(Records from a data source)
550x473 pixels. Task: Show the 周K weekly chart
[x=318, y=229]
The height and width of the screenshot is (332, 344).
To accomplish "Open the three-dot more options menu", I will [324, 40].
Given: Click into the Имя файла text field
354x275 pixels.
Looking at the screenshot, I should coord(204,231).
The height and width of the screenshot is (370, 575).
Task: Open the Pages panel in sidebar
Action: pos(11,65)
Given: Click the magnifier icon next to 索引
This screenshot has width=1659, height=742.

==

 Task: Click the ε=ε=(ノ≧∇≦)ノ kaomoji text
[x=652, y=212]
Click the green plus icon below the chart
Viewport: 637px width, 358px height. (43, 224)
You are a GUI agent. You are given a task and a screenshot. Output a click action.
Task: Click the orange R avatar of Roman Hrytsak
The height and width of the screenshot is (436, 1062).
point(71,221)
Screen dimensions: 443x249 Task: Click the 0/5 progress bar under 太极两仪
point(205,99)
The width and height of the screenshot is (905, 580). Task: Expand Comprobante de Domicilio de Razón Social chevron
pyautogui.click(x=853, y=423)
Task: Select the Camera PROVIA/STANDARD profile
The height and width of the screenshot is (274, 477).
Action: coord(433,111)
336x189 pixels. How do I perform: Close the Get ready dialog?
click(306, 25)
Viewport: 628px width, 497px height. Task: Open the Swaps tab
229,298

## [GOAL OF THE EXERCISE]
From the entries above, restate word for word the lines from the line containing "550x473 pixels. Task: Show" to the line containing "This screenshot has width=1659, height=742.", both ends included, and nothing more.

## [TASK SOLUTION]
550x473 pixels. Task: Show the 周K weekly chart
[x=318, y=229]
The height and width of the screenshot is (332, 344).
To accomplish "Open the three-dot more options menu", I will [324, 40].
Given: Click into the Имя файла text field
354x275 pixels.
Looking at the screenshot, I should coord(204,231).
The height and width of the screenshot is (370, 575).
Task: Open the Pages panel in sidebar
Action: pos(11,65)
Given: Click the magnifier icon next to 索引
This screenshot has width=1659, height=742.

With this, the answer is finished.